> _TASK TO COMPLETE_: Rename every "screenshot" in the material below to "screen capture", keeping everything else unchanged, and leave the pictures out of your answer.

↓↓↓

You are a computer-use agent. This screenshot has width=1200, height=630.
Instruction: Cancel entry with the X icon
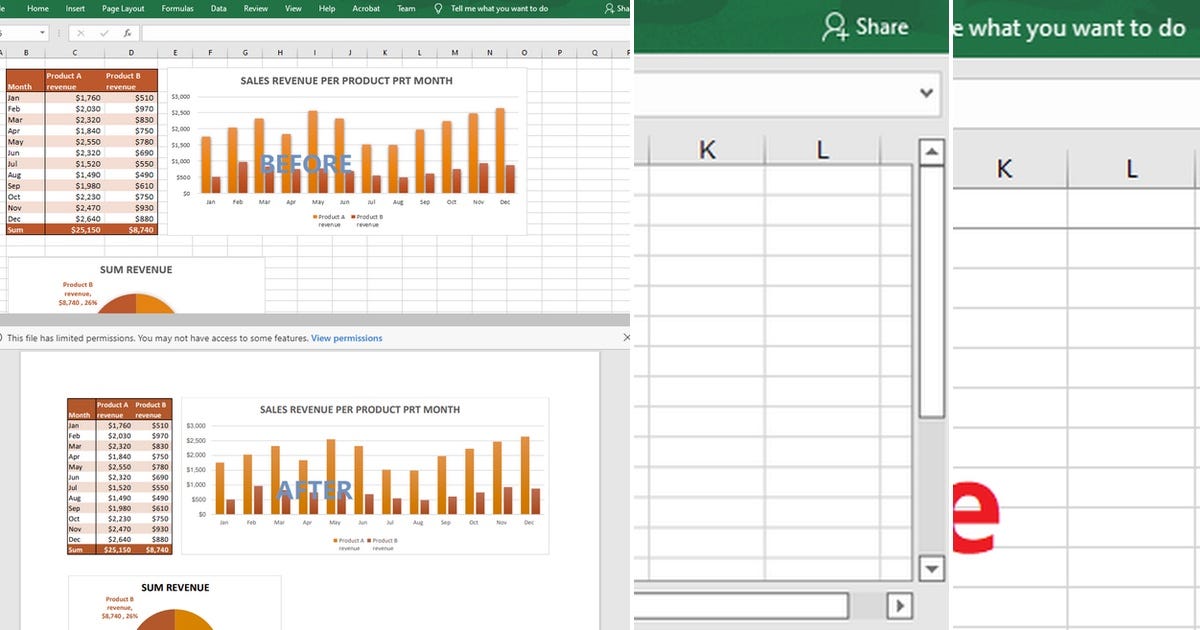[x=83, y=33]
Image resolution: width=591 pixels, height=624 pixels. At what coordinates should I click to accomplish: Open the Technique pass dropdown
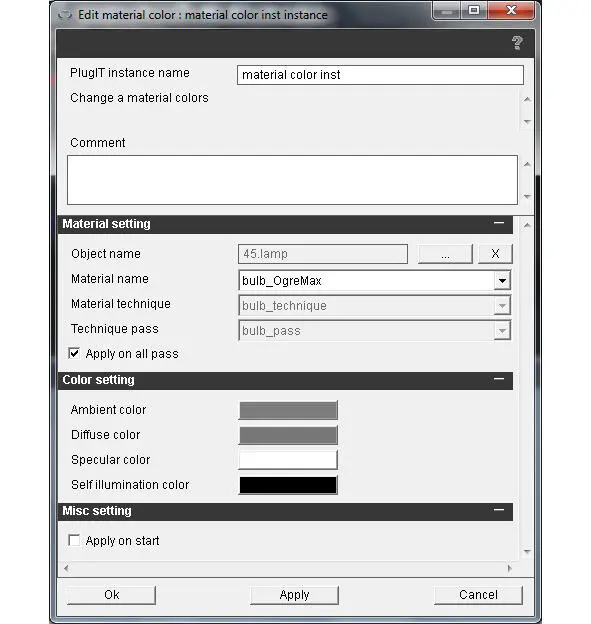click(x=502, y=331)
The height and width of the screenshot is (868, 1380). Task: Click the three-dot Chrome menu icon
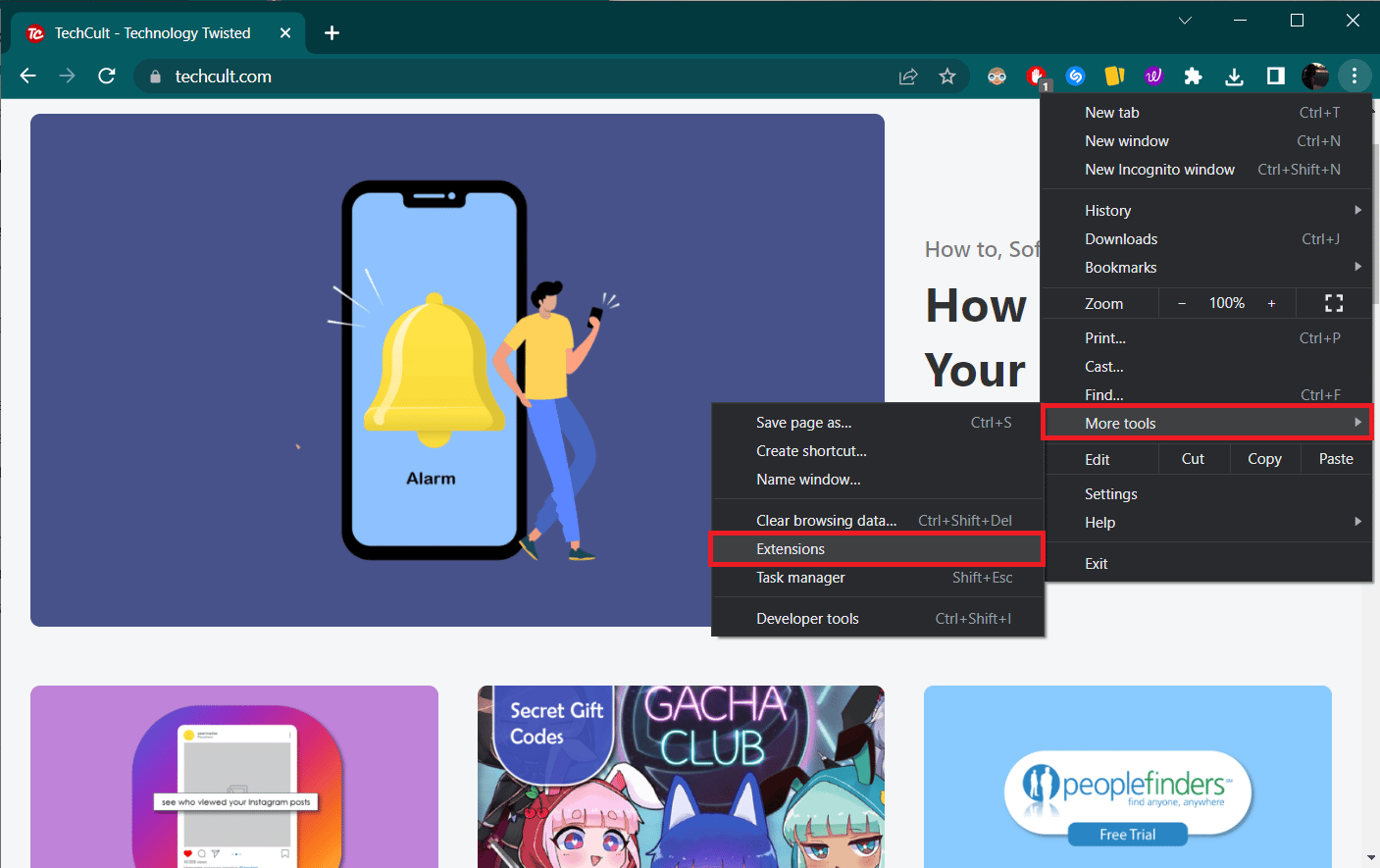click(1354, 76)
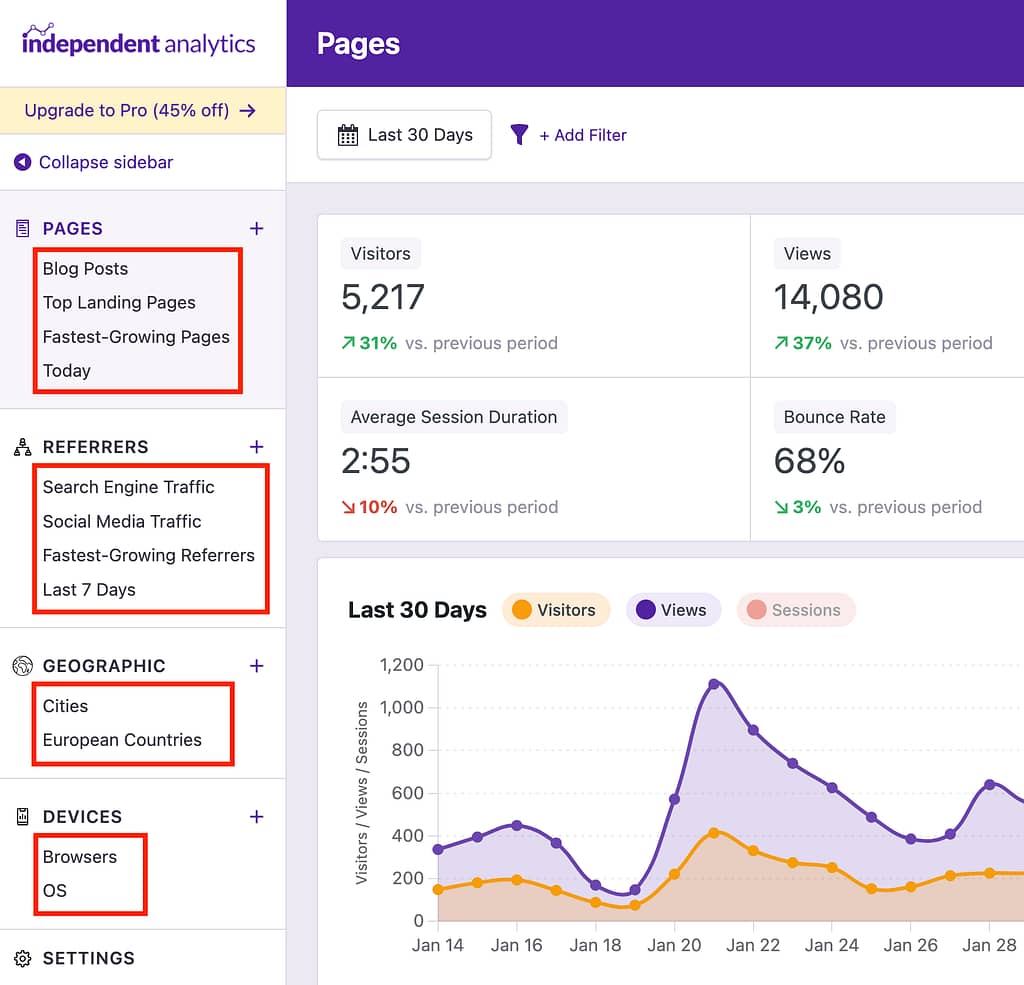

↑↑↑

> _ANSWER IN FULL_:
You are a computer-use agent. This screen capture has width=1200, height=630.
Instruction: Cancel entry with the X icon
[x=83, y=33]
Image resolution: width=591 pixels, height=624 pixels. At what coordinates should I click to accomplish: Open the Technique pass dropdown
click(x=502, y=331)
The height and width of the screen capture is (868, 1380). Task: Click the three-dot Chrome menu icon
click(1354, 76)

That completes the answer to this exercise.